*WHAT IS EXPECTED*: Your task is to copy exactly the lines from the line containing "You are a computer-use" through the end of the listing below, with pictures left out.

=== Section Start ===

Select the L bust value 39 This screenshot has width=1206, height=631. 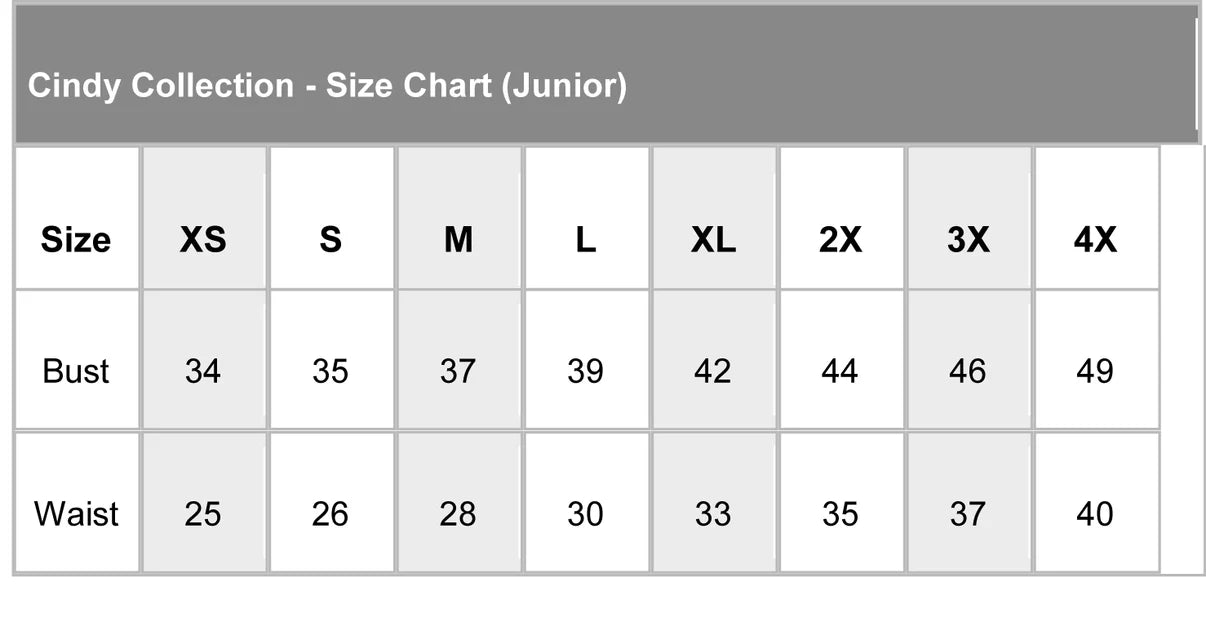coord(585,371)
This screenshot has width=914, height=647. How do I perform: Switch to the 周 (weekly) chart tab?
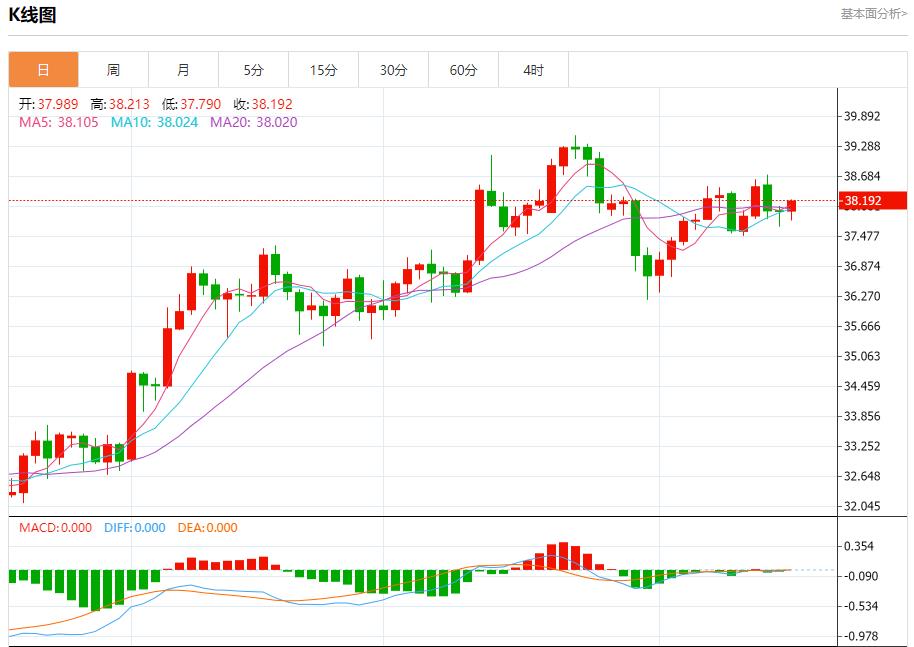(113, 70)
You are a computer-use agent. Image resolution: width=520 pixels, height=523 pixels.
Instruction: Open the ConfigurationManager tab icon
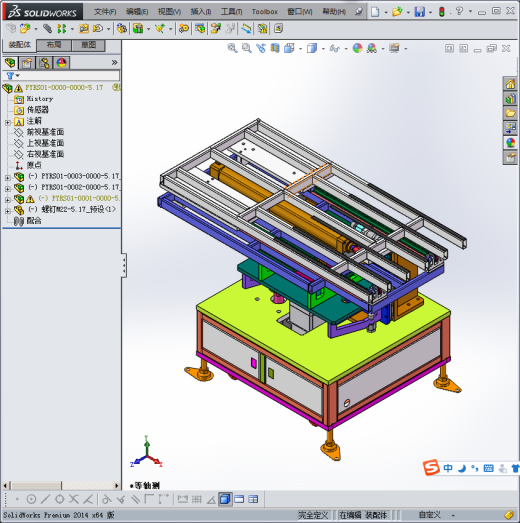44,63
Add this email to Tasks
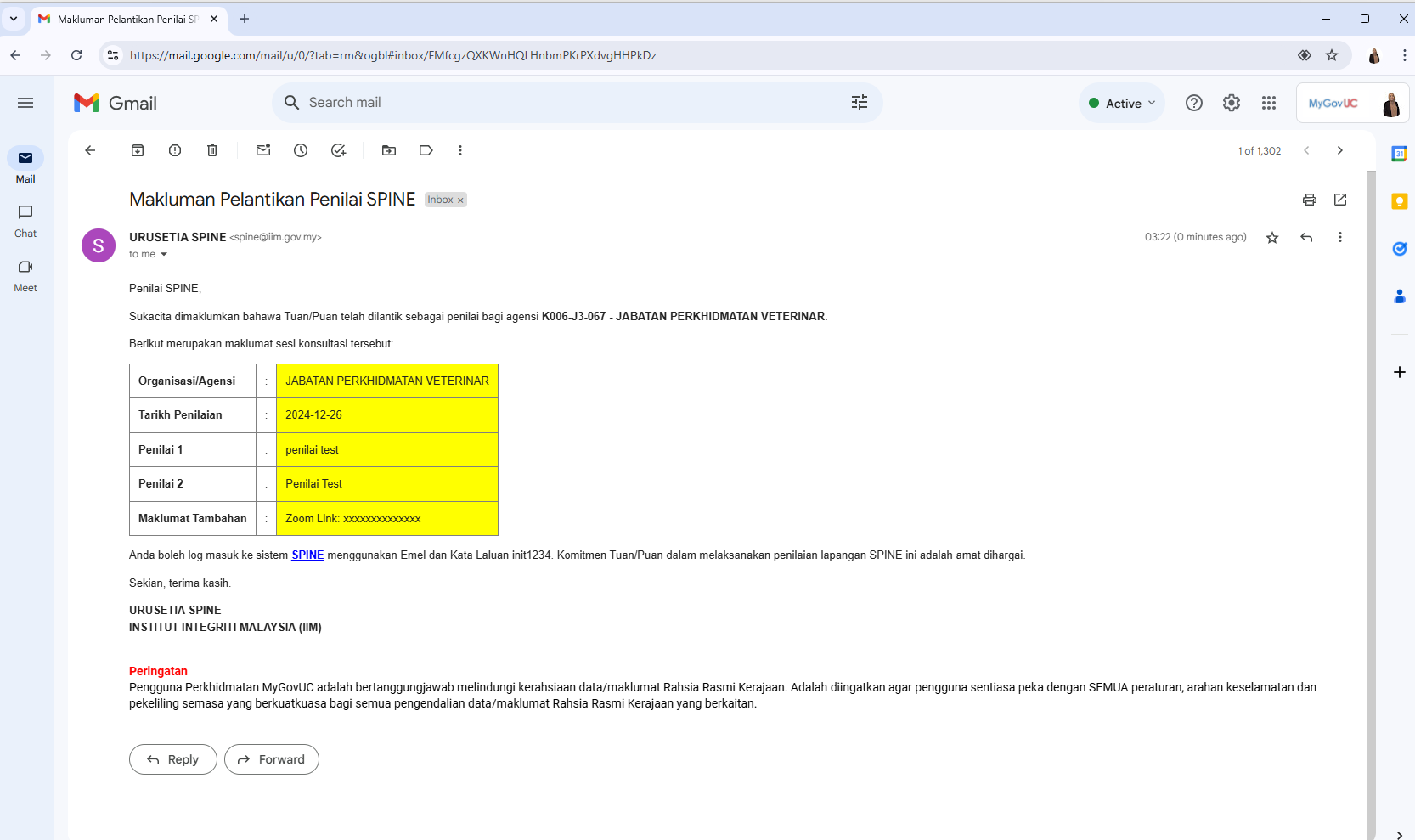This screenshot has height=840, width=1415. 338,150
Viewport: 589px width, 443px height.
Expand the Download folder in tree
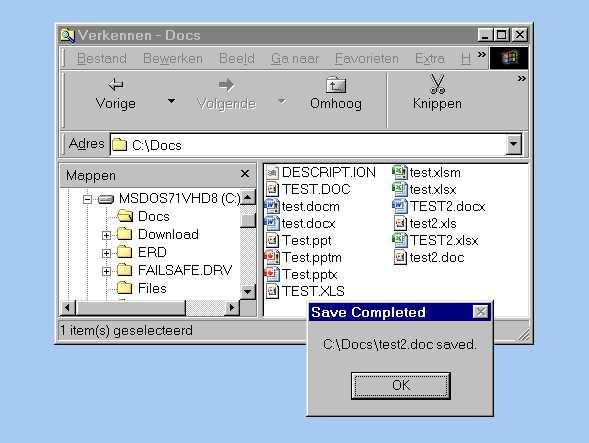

=== Section End ===

*COMPLETED EXERCISE*:
You are a computer-use agent. Image resolution: width=520 pixels, height=523 pixels.
Instruction: Open the ConfigurationManager tab icon
44,63
Add this email to Tasks
This screenshot has height=840, width=1415. 338,150
Viewport: 589px width, 443px height.
Expand the Download folder in tree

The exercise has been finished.